--- BEGIN Stored data ---
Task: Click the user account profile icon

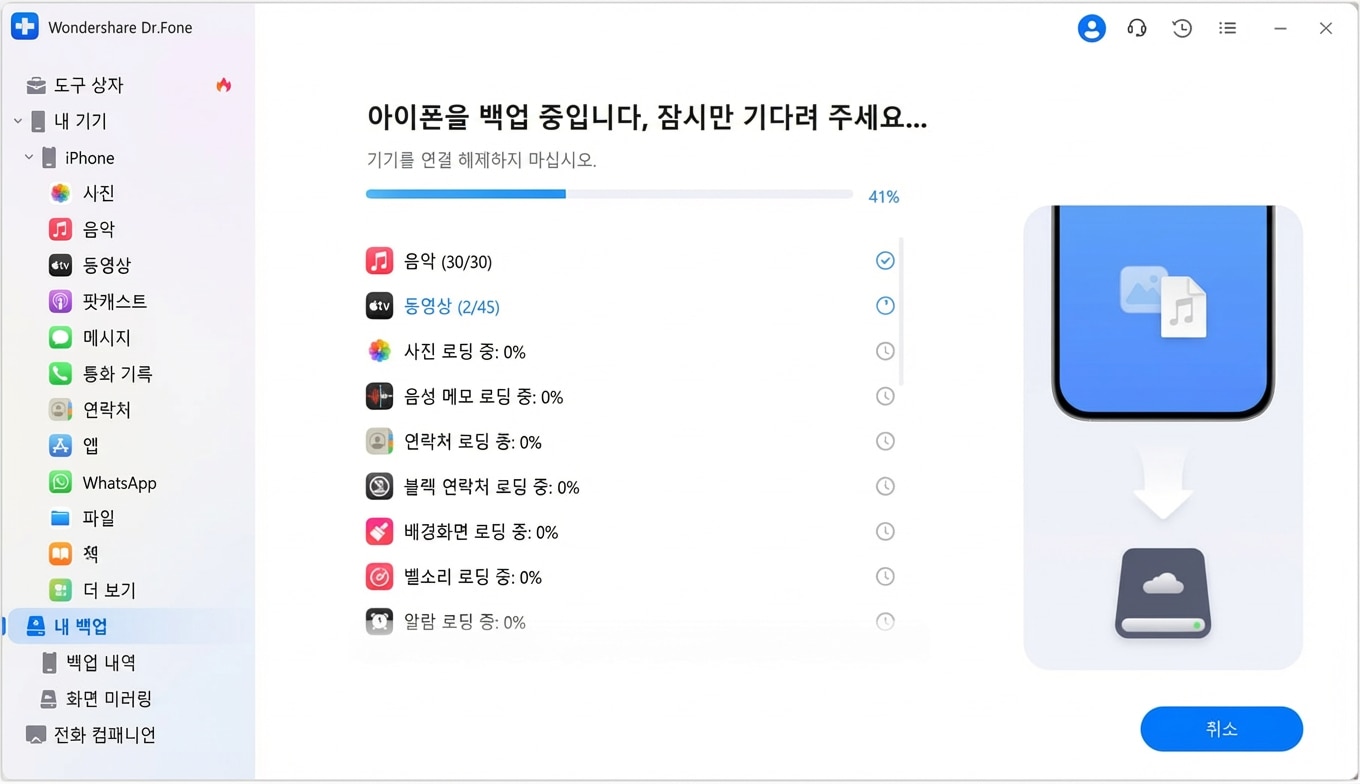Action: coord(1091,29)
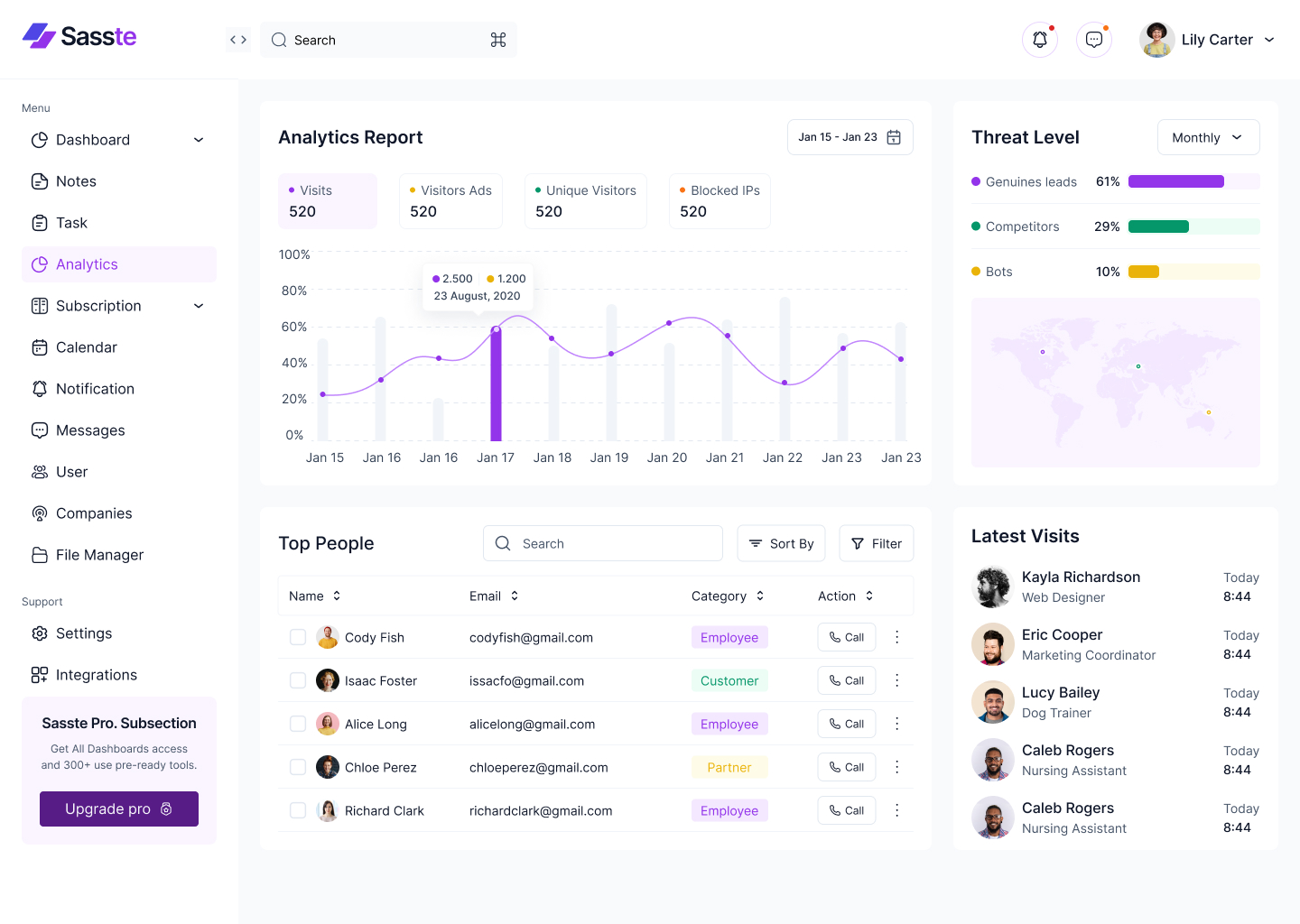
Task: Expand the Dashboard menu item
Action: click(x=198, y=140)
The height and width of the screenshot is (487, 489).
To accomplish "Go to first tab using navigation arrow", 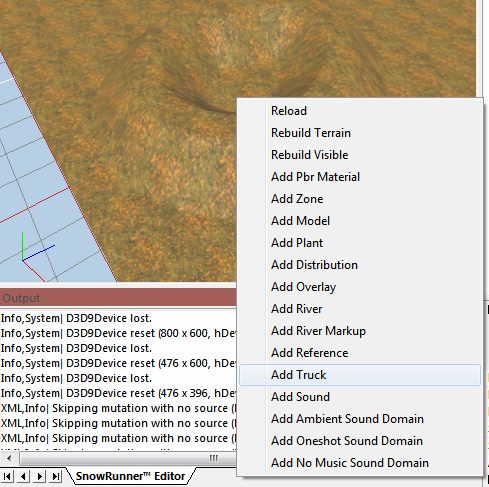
--- END Stored data ---
Display each line of the listing that contains the string "Task", treating uppercase and lowercase as different.

__Answer to the exercise__
Task: Click the user account profile icon
Task: Expand the Dashboard menu item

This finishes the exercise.